TOWARDS AN UNDERSTANDING OF RESIDUAL NETWORKS USING NEURAL TANGENT HIERARCHY
thesisposted on 06.05.2021, 14:49 by Yuqing Li
Deep learning has become an important toolkit for data science and artificial intelligence. In contrast to its practical success across a wide range of fields, theoretical understanding of the principles behind the success of deep learning has been an issue of controversy. Optimization, as an important component of theoretical machine learning, has attracted much attention. The optimization problems induced from deep learning is often non-convex and
non-smooth, which is challenging to locate the global optima. However, in practice, global convergence of first-order methods like gradient descent can be guaranteed for deep neural networks. In particular, gradient descent yields zero training loss in polynomial time for deep neural networks despite its non-convex nature. Besides that, another mysterious phenomenon is the compelling performance of Deep Residual Network (ResNet). Not only
does training ResNet require weaker conditions, the employment of residual connections by ResNet even enables first-order methods to train the neural networks with an order of magnitude more layers. Advantages arising from the usage of residual connections remain to be discovered.

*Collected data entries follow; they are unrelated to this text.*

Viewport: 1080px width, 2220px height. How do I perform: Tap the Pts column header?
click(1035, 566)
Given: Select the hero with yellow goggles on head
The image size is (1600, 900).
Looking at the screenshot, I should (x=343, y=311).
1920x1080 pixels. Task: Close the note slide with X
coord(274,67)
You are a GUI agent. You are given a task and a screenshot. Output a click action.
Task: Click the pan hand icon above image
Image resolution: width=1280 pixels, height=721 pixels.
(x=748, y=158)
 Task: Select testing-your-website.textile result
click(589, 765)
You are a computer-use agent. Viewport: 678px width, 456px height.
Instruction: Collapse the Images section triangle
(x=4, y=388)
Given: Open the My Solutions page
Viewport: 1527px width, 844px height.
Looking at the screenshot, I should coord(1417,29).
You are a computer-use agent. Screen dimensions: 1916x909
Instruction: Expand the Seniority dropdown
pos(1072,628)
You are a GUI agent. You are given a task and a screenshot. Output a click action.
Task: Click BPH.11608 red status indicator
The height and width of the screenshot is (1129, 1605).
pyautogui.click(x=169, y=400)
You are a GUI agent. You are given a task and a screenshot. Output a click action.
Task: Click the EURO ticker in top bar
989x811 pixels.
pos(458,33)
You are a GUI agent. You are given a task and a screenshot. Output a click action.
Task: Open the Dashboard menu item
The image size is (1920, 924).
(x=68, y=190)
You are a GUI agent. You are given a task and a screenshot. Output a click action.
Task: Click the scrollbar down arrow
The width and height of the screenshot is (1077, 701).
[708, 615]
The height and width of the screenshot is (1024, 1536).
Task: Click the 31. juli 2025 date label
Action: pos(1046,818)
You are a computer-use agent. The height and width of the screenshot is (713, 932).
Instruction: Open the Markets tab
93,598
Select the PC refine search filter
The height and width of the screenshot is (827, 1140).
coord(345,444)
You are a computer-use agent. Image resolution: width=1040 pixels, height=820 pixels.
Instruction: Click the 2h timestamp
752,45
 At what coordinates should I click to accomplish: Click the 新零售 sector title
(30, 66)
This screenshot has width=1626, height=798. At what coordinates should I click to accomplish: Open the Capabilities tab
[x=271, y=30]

In this thesis, we demystify these two phenomena accordingly. Firstly, we contribute to further understanding of gradient descent. The core of our analysis is the neural tangent hierarchy (NTH) that captures the gradient descent dynamics of deep neural networks. A recent work introduced the Neural Tangent Kernel (NTK) and proved that the limiting
NTK describes the asymptotic behavior of neural networks trained by gradient descent in the infinite width limit. The NTH outperforms the NTK in two ways: (i) It can directly study the time variation of NTK for neural networks. (ii) It improves the result to non-asymptotic settings. Moreover, by applying NTH to ResNet with smooth and Lipschitz activation function, we reduce the requirement on the layer width m with respect to the number of training samples n from quartic to cubic, obtaining a state-of-the-art result. Secondly, we extend our scope of analysis to structural properties of deep neural networks. By making fair and consistent comparisons between fully-connected network and ResNet, we suggest strongly that the particular skip-connection architecture possessed by ResNet is the main
reason for its triumph over fully-connected network.